CVE-2025-57893: 
WordPress vulnerability analysis and mitigation

A Cross-Site Request Forgery (CSRF) vulnerability was discovered in Epsiloncool's WP Fast Total Search WordPress plugin, identified as CVE-2025-57893. The vulnerability affects all versions up to and including 1.79.270, and was disclosed on August 22, 2025. This security issue was initially reported by Nabil Irawan on July 19, 2025 (Patchstack).

The vulnerability is classified as a Cross-Site Request Forgery (CSRF) issue due to missing or incorrect nonce validation on a function. It has been assigned a CVSS v3.1 base score of 4.3 (Medium), with the following vector: CVSS:3.1/AV:N/AC:L/PR:N/UI:R/S:U/C:N/I:L/A:N. The vulnerability requires user interaction but can be exploited without authentication (Rapid7).

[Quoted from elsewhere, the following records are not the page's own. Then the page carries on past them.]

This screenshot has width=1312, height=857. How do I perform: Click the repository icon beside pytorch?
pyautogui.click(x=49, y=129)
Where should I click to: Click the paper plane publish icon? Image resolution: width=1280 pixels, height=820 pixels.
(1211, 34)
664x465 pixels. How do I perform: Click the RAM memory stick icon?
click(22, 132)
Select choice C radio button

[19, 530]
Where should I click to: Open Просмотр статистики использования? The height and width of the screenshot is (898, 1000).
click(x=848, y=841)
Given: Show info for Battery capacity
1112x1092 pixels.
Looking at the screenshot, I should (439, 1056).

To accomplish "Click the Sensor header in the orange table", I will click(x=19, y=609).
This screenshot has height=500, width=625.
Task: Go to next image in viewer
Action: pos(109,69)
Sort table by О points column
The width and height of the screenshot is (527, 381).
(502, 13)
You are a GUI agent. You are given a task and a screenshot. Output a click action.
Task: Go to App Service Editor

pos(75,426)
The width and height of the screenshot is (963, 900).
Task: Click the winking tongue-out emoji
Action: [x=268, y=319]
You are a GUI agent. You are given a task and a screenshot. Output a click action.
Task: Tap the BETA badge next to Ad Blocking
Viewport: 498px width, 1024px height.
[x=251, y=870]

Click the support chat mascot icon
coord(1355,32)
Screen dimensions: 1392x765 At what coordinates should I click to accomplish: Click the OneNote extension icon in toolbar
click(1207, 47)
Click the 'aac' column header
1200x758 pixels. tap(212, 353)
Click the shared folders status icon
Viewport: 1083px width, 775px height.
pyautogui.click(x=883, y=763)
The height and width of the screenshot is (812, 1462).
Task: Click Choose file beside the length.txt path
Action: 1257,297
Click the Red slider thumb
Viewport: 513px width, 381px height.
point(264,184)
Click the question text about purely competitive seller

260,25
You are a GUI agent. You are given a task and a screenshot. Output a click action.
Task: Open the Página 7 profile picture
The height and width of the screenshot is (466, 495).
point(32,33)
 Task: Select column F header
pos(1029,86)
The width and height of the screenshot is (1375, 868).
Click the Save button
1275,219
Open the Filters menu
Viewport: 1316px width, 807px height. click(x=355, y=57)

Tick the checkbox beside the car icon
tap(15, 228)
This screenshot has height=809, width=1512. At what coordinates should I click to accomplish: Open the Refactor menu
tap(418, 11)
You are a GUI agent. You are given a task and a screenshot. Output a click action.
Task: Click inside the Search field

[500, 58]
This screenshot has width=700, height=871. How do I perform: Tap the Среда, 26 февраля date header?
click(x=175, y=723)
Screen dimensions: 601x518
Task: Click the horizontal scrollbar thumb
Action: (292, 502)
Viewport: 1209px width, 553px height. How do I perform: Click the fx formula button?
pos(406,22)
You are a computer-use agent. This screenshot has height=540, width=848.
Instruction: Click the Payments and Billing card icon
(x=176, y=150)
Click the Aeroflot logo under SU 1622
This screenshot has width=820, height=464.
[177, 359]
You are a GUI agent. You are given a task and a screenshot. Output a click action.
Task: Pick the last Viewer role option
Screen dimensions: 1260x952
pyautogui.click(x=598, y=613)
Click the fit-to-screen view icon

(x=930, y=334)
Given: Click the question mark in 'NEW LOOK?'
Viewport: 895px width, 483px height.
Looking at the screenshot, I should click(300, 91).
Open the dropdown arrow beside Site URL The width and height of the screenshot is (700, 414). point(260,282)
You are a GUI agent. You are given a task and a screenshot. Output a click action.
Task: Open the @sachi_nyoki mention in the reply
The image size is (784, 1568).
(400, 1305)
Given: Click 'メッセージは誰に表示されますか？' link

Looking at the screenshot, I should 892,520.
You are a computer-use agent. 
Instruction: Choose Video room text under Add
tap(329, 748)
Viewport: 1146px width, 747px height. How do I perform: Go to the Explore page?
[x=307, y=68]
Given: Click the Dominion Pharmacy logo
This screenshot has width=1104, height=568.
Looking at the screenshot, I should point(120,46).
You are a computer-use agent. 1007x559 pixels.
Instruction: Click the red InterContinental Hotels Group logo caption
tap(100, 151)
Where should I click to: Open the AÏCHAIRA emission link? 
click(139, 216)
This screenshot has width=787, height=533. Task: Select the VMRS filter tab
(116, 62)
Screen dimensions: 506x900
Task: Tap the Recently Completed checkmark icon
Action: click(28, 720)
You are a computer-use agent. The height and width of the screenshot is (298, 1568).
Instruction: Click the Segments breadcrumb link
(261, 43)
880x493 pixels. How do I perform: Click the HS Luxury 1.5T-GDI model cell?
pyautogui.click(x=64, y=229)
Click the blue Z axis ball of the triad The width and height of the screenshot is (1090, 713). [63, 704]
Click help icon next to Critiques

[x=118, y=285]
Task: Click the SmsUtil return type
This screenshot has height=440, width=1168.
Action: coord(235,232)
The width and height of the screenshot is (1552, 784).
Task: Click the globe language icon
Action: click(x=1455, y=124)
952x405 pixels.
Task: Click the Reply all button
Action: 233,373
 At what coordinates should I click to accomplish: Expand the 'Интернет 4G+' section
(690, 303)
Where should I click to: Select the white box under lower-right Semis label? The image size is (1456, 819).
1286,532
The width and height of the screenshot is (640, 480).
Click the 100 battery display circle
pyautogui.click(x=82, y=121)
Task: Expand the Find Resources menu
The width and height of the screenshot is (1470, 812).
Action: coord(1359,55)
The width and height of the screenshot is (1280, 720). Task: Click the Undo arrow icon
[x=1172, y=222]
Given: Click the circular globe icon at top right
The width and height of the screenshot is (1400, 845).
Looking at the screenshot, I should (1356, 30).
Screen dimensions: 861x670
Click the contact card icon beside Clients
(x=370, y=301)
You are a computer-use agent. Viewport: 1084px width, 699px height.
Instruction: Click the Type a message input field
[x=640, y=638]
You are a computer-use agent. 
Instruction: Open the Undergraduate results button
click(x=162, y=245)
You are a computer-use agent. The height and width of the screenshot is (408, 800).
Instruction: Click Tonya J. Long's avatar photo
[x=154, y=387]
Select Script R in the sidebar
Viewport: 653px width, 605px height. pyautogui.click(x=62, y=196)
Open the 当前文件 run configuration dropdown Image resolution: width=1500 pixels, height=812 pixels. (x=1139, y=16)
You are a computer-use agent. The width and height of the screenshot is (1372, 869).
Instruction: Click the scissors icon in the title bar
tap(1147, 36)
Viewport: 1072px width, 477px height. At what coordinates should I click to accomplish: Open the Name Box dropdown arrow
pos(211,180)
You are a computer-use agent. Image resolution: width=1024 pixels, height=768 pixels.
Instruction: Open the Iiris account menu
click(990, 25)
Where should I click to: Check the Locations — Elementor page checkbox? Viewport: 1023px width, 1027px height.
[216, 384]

The vulnerability could allow malicious actors to force higher privileged users to execute unwanted actions under their current authentication. The CVSS scoring indicates low impact on integrity while maintaining no impact on confidentiality and availability (Patchstack).

The vulnerability has been patched in version 1.79.274. Users are advised to update to this version or later to remove the vulnerability. The security issue has been assessed as having a low severity impact and is unlikely to be exploited (Patchstack).